経路の探索
出典: フリー百科事典『ウィキペディア(Wikipedia)』 (2022/05/01 00:14 UTC 版)
古い時代に行われた最長片道切符旅行の行程は、手計算で立案したルート構成を総当たり的に検討した結果得られたものであり、実際の算出作業は非常な困難を極めた。 1961年の東大旅行研究会のルート探索では、全国を地域ブロックに分割し、メンバーが各ブロックごとの最長ルートを求め、これを合算するという手法がとられた。北海道と九州は、青森と下関を通る単一ルートに限られるため本州から切り離して計算できた。

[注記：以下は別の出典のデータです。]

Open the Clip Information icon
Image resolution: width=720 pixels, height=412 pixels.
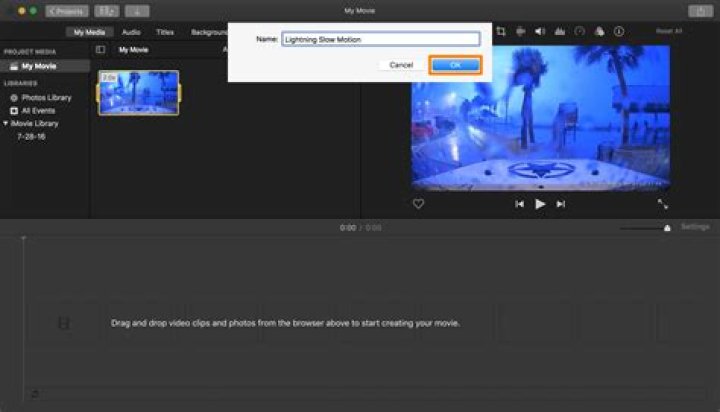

本州についても列島方向に走る鉄道線が少ない地域で切断し、4ブロックに分割して計算している。しかし彼らの探索したルートは東京都内で旅規第70条に定める特定区間の扱いに見落としがあり、実際には最長ルートではなかったことが前述の通り後に判明している。 1970年代中期以降は、光畑茂が手計算により最長片道ルートを探索し続け、種村直樹の著書などを介して定期的に改訂内容が公表されていたことから、愛好者の間で広く利用された。宮脇俊三も『最長片道切符の旅』の中で、自力でも手探りで経路を確定させようとする様子を綴っているが、最終的には光畑ルートを利用することになった。この光畑ルートは近年の研究で、間違いない最長片道ルートだったことが数学的に証明されている。 1980年代以降は、コンピュータを利用した数的解析を用いて最長行程を算出する試みが始まっている。古くは1970年代に報告がある。当初は、ブロック分けによる総当り法が主流だった。なおしばしば俗に「一筆書き」と表現されるが、実際にはグラフ理論の視点からは、駅を「節」、線路を「辺」とすると、同じ辺を2度通らないが同じ節は何度通ってもよいオイラー路である「一筆書き」ではなく、同じ節を2度通らないハミルトン路のほうが「片道切符ルート」には似ている。 数的解析の一例として、2000年当時東京大学大学院生だった葛西隆也は、整数計画法を用い、数学的に厳密に最長を求めたと言える手順で経路(稚内→肥前山口、11,925.9キロ)を求めた。このルートは、肥前山口側で環状線を形成しており、逆経路は前述のルールの「環状線一周を超えない」に抵触するため不可となっている。同年春に、とある研究会で整数計画法によるものと並行して実施した全探索による手法の詳細を発表したところ、好評で、費用を提供するので是非乗ってきてほしいという複数の同志があり、同年夏に実際にこの経路を旅行した。その経路の探索過程と旅行記は、ウェブページに掲載されている。探索手法と実際に乗車して記録を発表したことなどが評価され、情報処理学会のプログラミング・シンポジウムで山内奨励賞を受賞した。なお、2004年のNHKの番組もルート計算はこの方法を使用し、九州新幹線開業後に改めて計算を東大のある研究室に依頼し実施したうえで放送された。 コンピュータを利用した経路の探索は、近年のコンピュータのスペック向上により、年々容易になっている。